A complete answer lists every line of the material where the string "button" occurs.
Supplied entries: Begin
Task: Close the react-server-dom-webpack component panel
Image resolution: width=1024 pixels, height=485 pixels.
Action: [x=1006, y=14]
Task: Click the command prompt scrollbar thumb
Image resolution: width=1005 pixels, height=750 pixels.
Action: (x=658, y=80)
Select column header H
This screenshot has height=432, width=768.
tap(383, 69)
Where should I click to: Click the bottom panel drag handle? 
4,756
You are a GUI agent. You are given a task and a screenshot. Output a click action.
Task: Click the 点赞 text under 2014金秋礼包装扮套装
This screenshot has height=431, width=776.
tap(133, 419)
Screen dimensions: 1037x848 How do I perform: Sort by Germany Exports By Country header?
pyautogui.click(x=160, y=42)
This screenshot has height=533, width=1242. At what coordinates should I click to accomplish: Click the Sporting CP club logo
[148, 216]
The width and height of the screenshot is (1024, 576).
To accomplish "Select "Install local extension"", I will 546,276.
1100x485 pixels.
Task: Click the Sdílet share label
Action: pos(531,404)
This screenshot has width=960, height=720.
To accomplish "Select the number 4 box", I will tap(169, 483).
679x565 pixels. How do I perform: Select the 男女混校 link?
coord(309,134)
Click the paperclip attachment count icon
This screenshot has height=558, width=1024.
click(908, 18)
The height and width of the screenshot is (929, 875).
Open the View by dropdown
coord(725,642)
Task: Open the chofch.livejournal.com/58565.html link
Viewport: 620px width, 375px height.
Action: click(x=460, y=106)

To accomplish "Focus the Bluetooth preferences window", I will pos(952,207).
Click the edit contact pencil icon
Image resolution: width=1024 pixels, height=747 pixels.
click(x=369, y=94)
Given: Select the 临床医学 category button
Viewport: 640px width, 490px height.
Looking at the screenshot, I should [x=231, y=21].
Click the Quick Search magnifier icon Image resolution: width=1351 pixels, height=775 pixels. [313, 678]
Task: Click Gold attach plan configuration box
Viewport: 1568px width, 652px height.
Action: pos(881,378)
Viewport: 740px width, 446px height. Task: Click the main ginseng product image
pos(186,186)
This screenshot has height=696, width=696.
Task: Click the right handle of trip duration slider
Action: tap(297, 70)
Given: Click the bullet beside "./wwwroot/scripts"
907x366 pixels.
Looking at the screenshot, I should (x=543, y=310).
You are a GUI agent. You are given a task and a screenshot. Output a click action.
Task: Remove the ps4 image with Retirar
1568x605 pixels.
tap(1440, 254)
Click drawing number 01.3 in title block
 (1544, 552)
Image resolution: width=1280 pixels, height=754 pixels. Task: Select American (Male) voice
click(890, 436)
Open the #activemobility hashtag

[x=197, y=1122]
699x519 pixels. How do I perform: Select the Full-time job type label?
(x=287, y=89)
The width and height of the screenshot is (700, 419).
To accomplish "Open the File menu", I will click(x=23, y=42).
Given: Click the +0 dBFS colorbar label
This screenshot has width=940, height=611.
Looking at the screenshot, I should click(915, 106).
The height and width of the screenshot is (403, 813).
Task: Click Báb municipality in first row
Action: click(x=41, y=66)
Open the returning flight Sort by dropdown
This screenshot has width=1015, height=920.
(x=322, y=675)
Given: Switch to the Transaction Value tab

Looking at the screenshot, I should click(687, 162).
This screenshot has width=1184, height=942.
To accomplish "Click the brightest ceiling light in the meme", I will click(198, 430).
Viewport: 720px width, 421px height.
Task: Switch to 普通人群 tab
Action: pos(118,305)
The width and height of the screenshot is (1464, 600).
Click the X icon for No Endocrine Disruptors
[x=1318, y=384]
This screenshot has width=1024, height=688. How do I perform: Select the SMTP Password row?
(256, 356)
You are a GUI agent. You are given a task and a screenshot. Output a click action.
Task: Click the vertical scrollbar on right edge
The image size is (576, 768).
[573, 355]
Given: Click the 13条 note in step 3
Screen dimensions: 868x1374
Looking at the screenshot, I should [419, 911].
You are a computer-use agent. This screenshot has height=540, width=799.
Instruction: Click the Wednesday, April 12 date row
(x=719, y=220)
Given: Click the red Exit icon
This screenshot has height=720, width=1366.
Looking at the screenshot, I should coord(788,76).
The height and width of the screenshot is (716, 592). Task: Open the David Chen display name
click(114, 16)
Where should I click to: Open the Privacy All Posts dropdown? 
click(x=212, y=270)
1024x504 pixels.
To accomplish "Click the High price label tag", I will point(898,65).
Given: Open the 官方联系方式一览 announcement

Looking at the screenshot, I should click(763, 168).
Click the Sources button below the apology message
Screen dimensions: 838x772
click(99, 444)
Supplied entries: End
• [Answer to the exercise]:
Given: Select the 临床医学 category button
Click the Sources button below the apology message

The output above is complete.